Passage provided
DocketNumber: 94-5316
Citation Numbers: 47 F.3d 1171
Filed Date: 1/30/1995
Status: Non-Precedential
Modified Date: 12/22/2014
47 F.3d 1171
NOTICE: Sixth Circuit Rule 24(c) states that citation of unpublished dispositions is disfavored except for establishing res judicata, estoppel, or the law of the case and requires service of copies of cited unpublished dispositions of the Sixth Circuit.
UNITED STATES of America, Plaintiff-Appellee,
v.
James R. HAMRICK, Defendant-Appellant.
No. 94-5316.
United States Court of Appeals, Sixth Circuit.
Jan. 30, 1995.
Before: KENNEDY and SUHRHEINRICH, Circuit Judges; and HOOD, District Judge.*
Defendant James R. Hamrick appeals the sentence imposed upon his plea of guilty to conspiracy, mail fraud, interstate transportation of fraudulent securities, and money laundering in violation of 18 U.S.C. Secs. 371, 1341, 2314, and 1956(a)(1)(B)(i). On appeal, defendant contends that the District Court erred by (1) failing to consider defendant's objections at resentencing, (2) enhancing his base level because his fraudulent scheme targeted vulnerable victims, and (3) declining to grant defendant an additional one-point reduction for acceptance of responsibility. For the following reasons, we affirm.
I.
Defendant, a practicing lawyer and a former judge, controlled Holston Loan Company. Between March 16, 1984 and September 11, 1991, defendant and others under his direction carried out a scheme to defraud investors in the Holston Loan. Defendant continued his scheme even after a July 1989 cease and desist order from the State of Tennessee. Defendant induced investments by fraudulent newspaper ads and false oral representations that the company would pay above-market interest rates, that the monies invested would be loaned to individuals under guaranteed federal programs, and that the investments were fully insured. Approximately 375 investors were defrauded, with losses ranging from $5,000 to $440,000. Most of the defrauded victims were retired persons on a fixed income who were dependent on interest income from their savings.

Listing
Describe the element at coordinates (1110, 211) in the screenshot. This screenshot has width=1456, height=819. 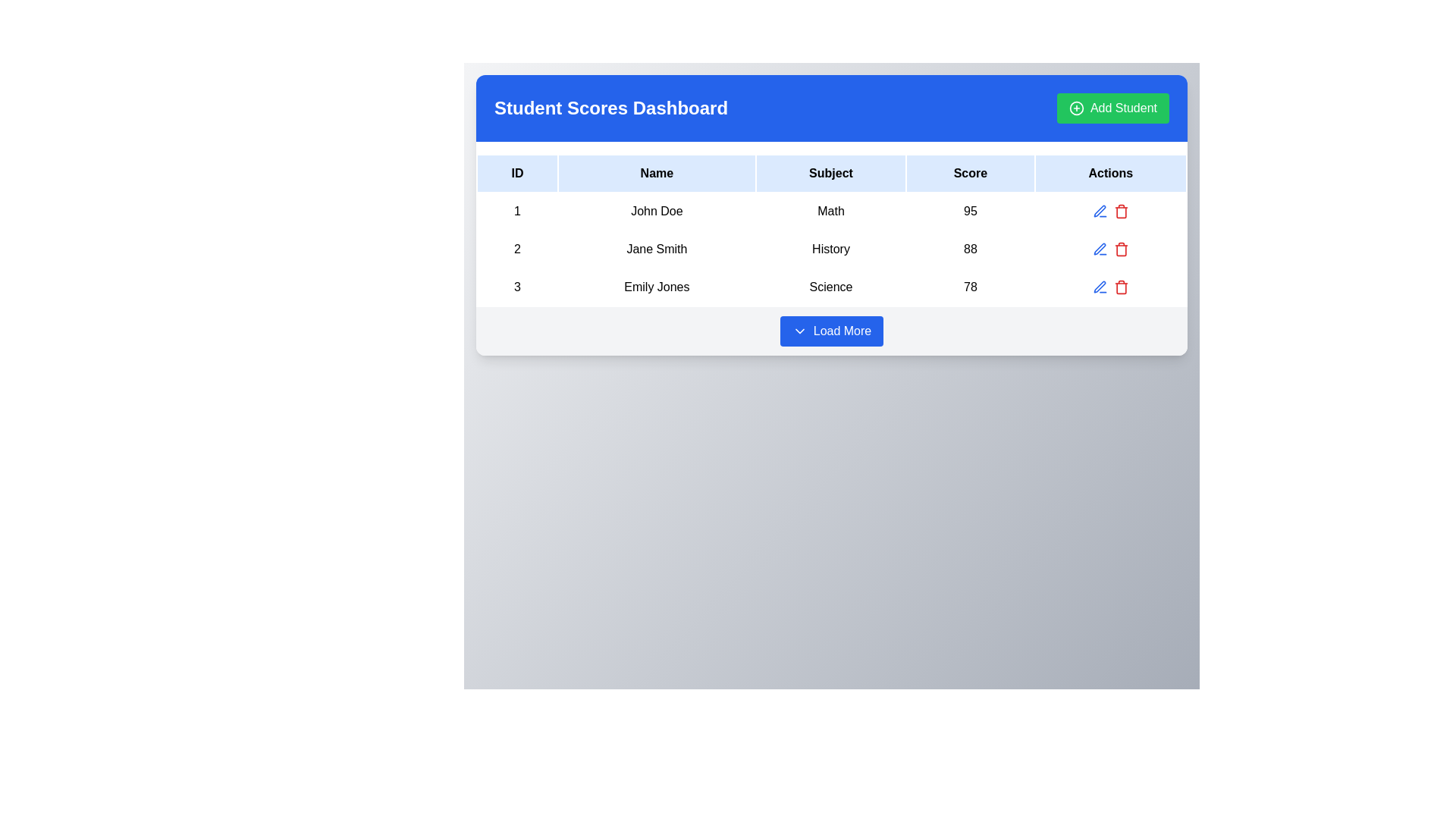
I see `the interactive icons in the Action cell of the first row in the Student Scores Dashboard table` at that location.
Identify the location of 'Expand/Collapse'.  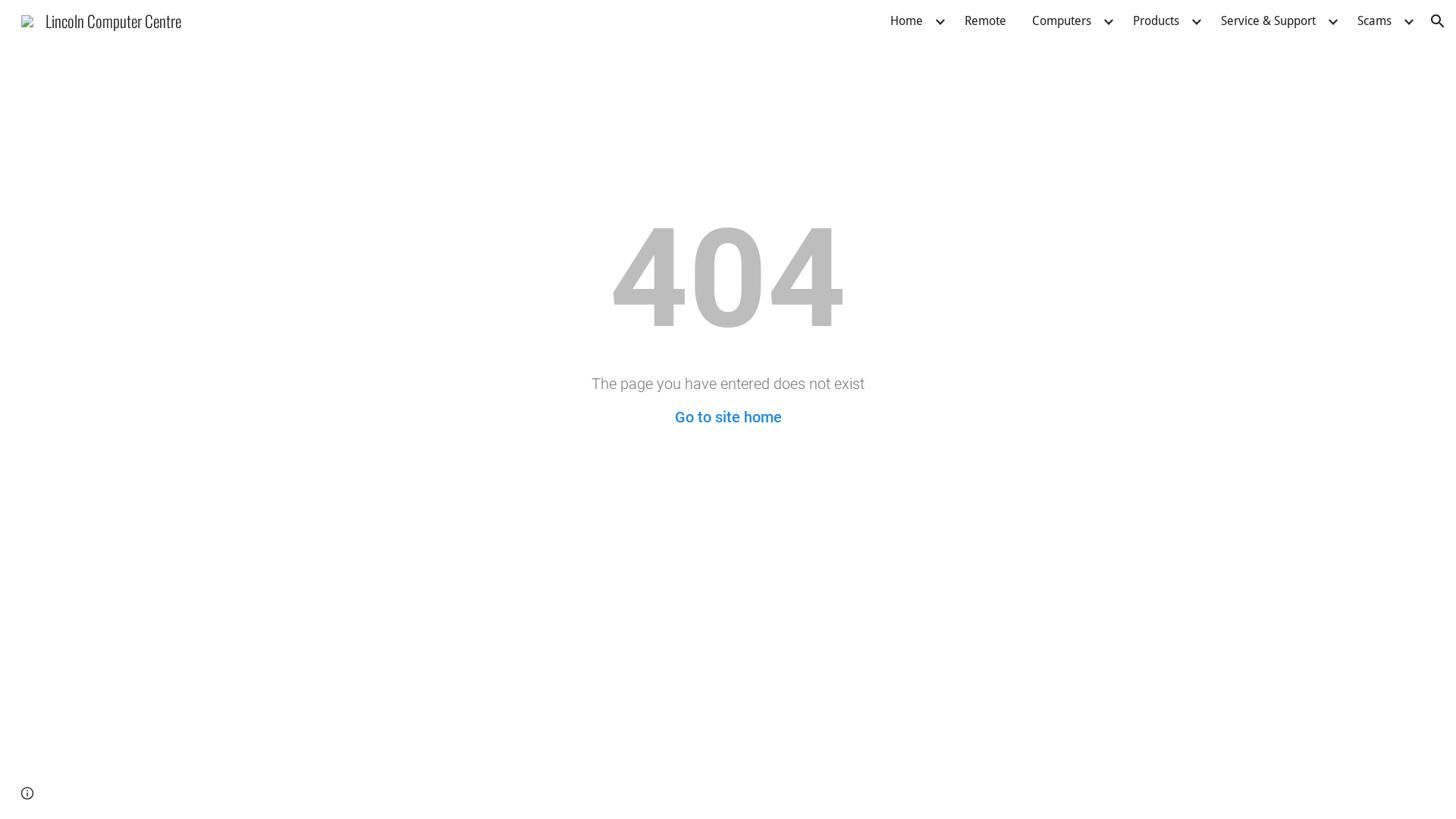
(1331, 20).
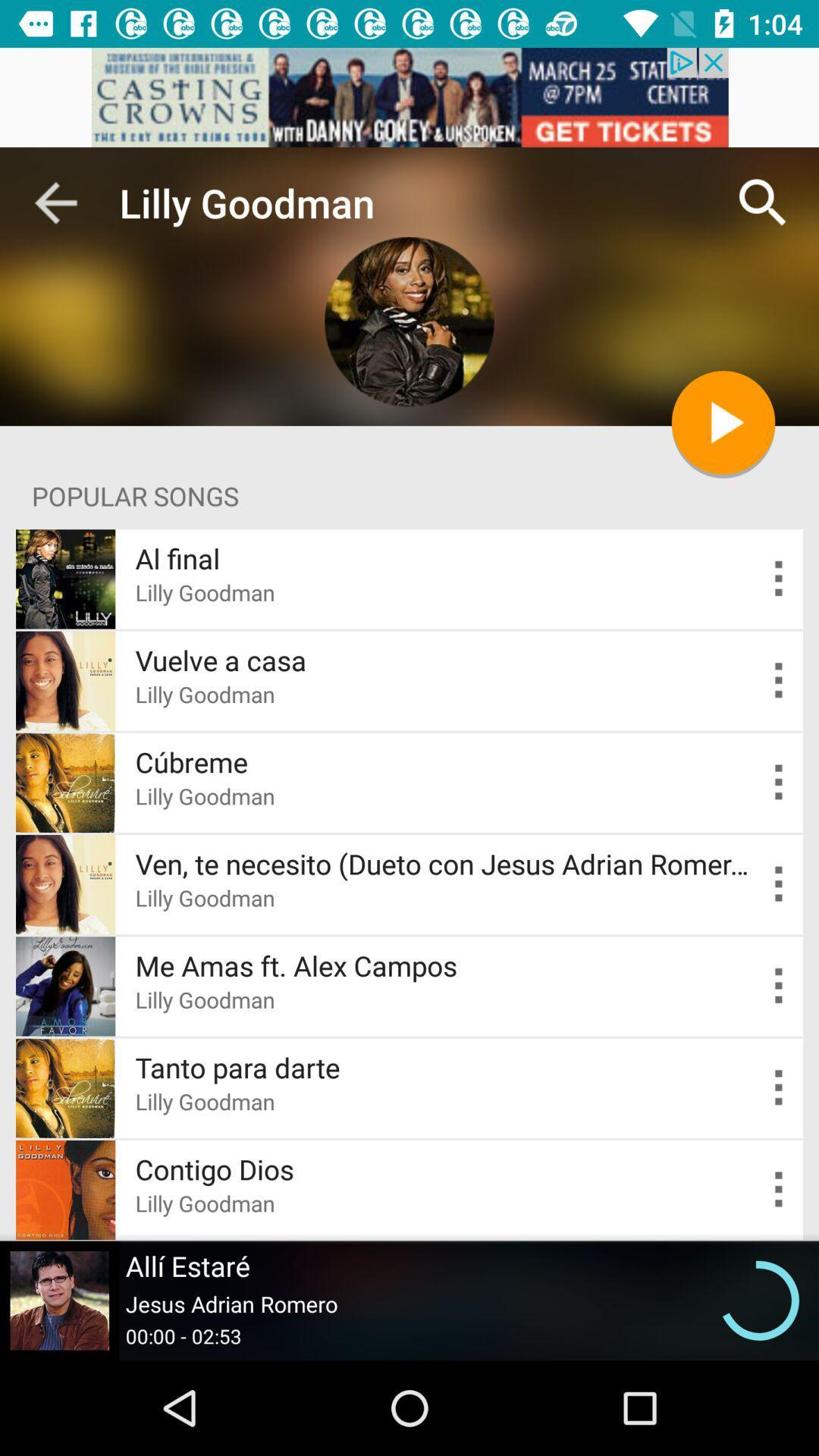 The height and width of the screenshot is (1456, 819). I want to click on the play icon, so click(722, 422).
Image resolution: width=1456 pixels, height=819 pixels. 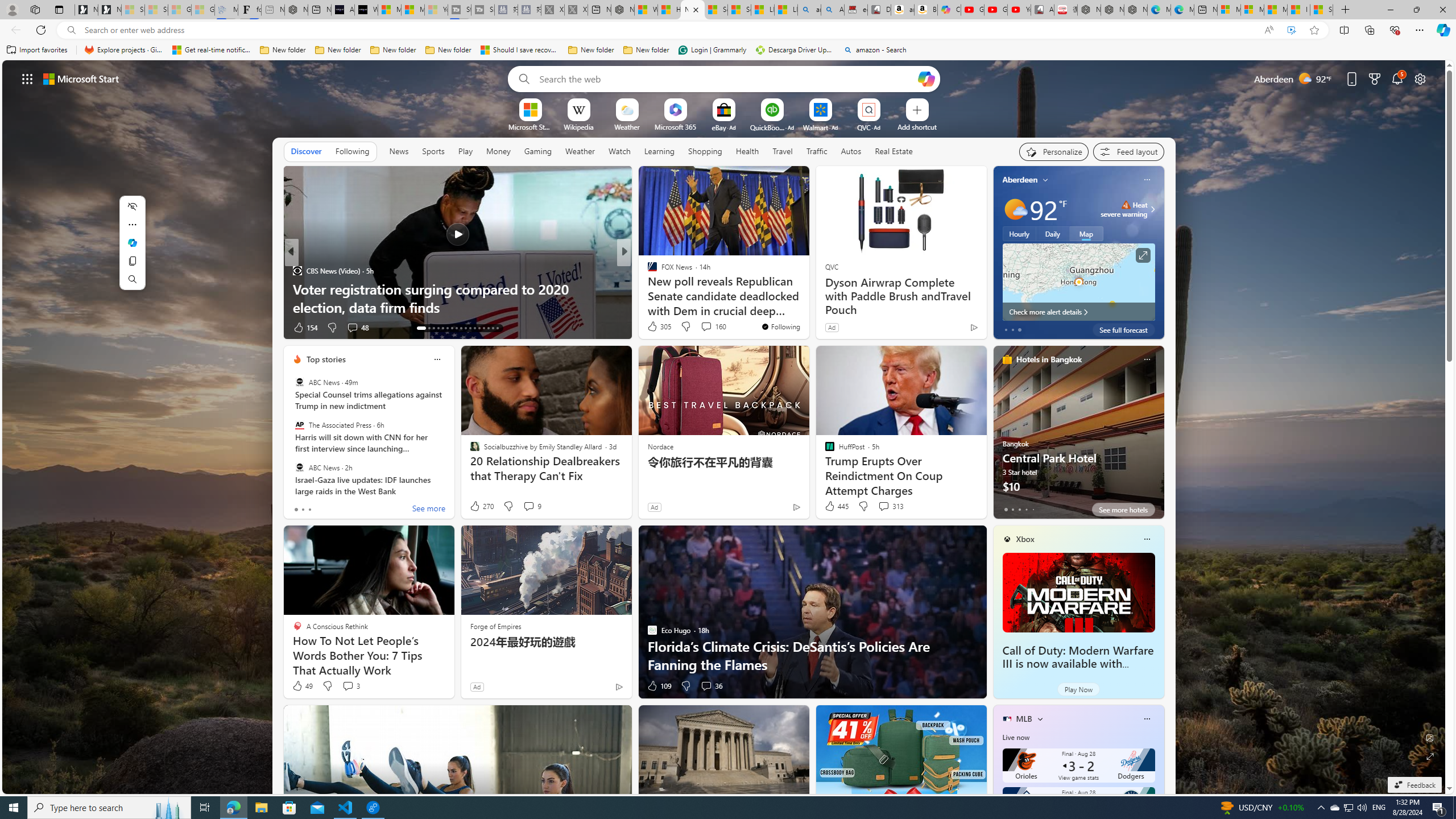 What do you see at coordinates (619, 151) in the screenshot?
I see `'Watch'` at bounding box center [619, 151].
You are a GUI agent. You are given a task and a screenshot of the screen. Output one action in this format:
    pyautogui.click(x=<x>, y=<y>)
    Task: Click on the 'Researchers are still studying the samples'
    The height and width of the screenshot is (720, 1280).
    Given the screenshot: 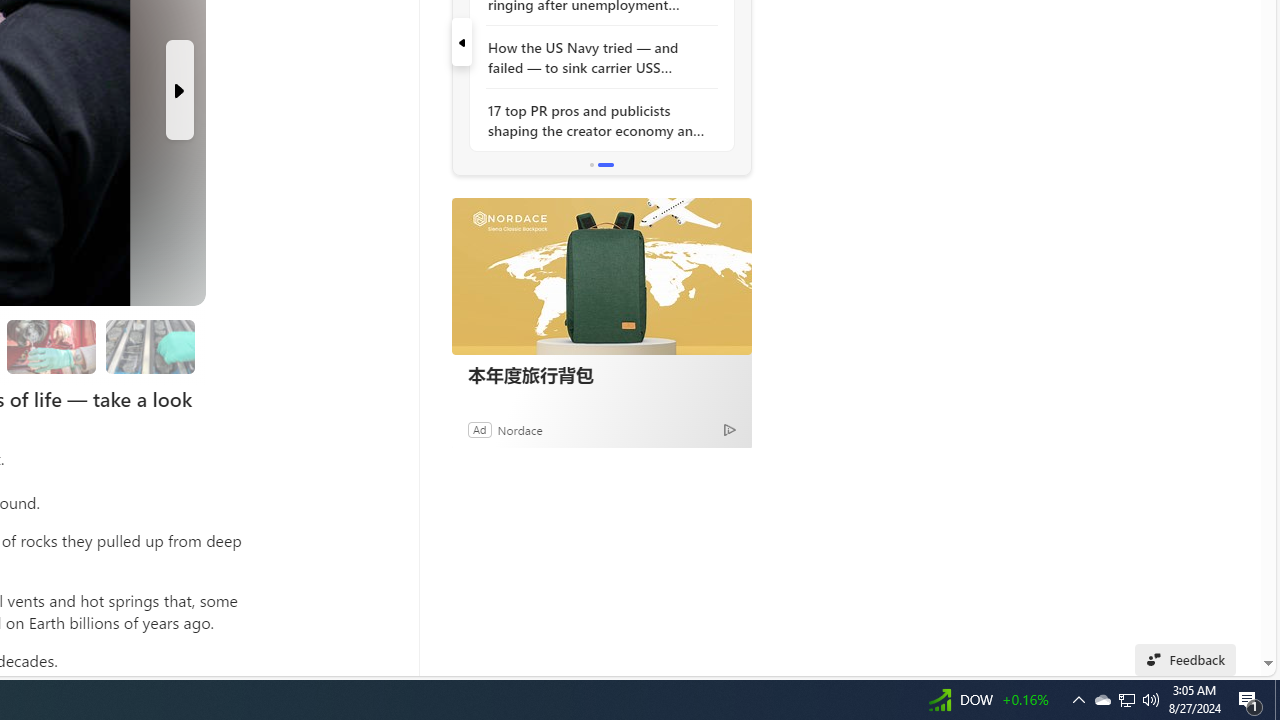 What is the action you would take?
    pyautogui.click(x=148, y=345)
    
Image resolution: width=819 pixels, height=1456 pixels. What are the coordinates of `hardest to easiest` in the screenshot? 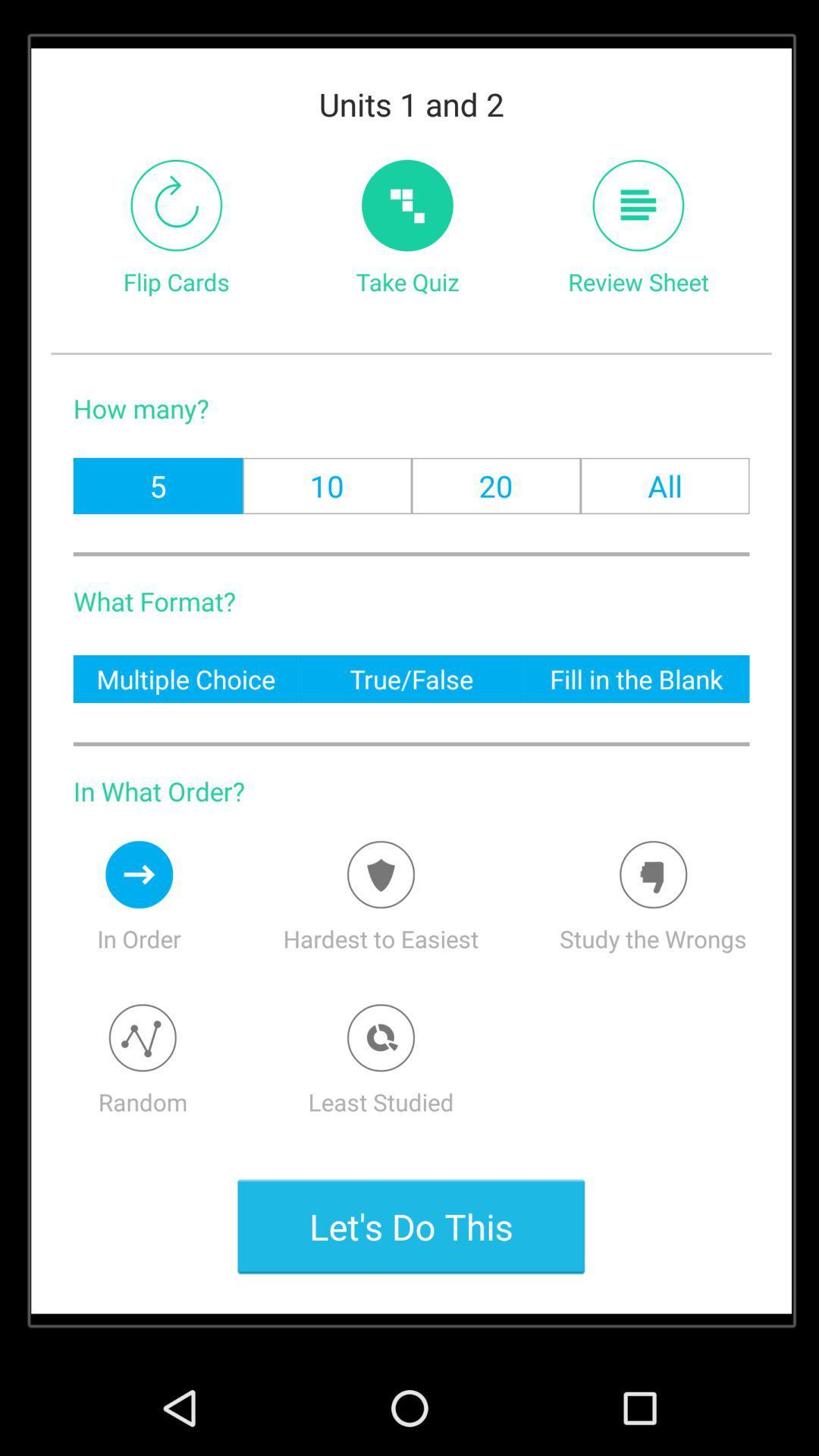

Exercise instructions
Please retype the appeals court opinion in United States v. Hamrick above, word for word, from the docket number through the end.

Problem solution
DocketNumber: 94-5316
Citation Numbers: 47 F.3d 1171
Filed Date: 1/30/1995
Status: Non-Precedential
Modified Date: 12/22/2014
47 F.3d 1171
NOTICE: Sixth Circuit Rule 24(c) states that citation of unpublished dispositions is disfavored except for establishing res judicata, estoppel, or the law of the case and requires service of copies of cited unpublished dispositions of the Sixth Circuit.
UNITED STATES of America, Plaintiff-Appellee,
v.
James R. HAMRICK, Defendant-Appellant.
No. 94-5316.
United States Court of Appeals, Sixth Circuit.
Jan. 30, 1995.
Before: KENNEDY and SUHRHEINRICH, Circuit Judges; and HOOD, District Judge.*
Defendant James R. Hamrick appeals the sentence imposed upon his plea of guilty to conspiracy, mail fraud, interstate transportation of fraudulent securities, and money laundering in violation of 18 U.S.C. Secs. 371, 1341, 2314, and 1956(a)(1)(B)(i). On appeal, defendant contends that the District Court erred by (1) failing to consider defendant's objections at resentencing, (2) enhancing his base level because his fraudulent scheme targeted vulnerable victims, and (3) declining to grant defendant an additional one-point reduction for acceptance of responsibility. For the following reasons, we affirm.
I.
Defendant, a practicing lawyer and a former judge, controlled Holston Loan Company. Between March 16, 1984 and September 11, 1991, defendant and others under his direction carried out a scheme to defraud investors in the Holston Loan. Defendant continued his scheme even after a July 1989 cease and desist order from the State of Tennessee. Defendant induced investments by fraudulent newspaper ads and false oral representations that the company would pay above-market interest rates, that the monies invested would be loaned to individuals under guaranteed federal programs, and that the investments were fully insured. Approximately 375 investors were defrauded, with losses ranging from $5,000 to $440,000. Most of the defrauded victims were retired persons on a fixed income who were dependent on interest income from their savings.